*** Begin section ***

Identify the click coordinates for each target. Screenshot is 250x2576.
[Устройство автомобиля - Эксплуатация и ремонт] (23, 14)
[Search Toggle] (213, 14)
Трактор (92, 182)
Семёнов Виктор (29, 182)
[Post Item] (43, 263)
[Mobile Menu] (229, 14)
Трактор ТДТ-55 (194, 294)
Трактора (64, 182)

*** End section ***

▶ [About this exercise] Word for word, repeat each entry shown above.

▶ [Response below]
Identify the click coordinates for each target. Screenshot is 250x2576.
[Устройство автомобиля - Эксплуатация и ремонт] (23, 14)
[Search Toggle] (213, 14)
Трактор (92, 182)
Семёнов Виктор (29, 182)
[Post Item] (43, 263)
[Mobile Menu] (229, 14)
Трактор ТДТ-55 (194, 294)
Трактора (64, 182)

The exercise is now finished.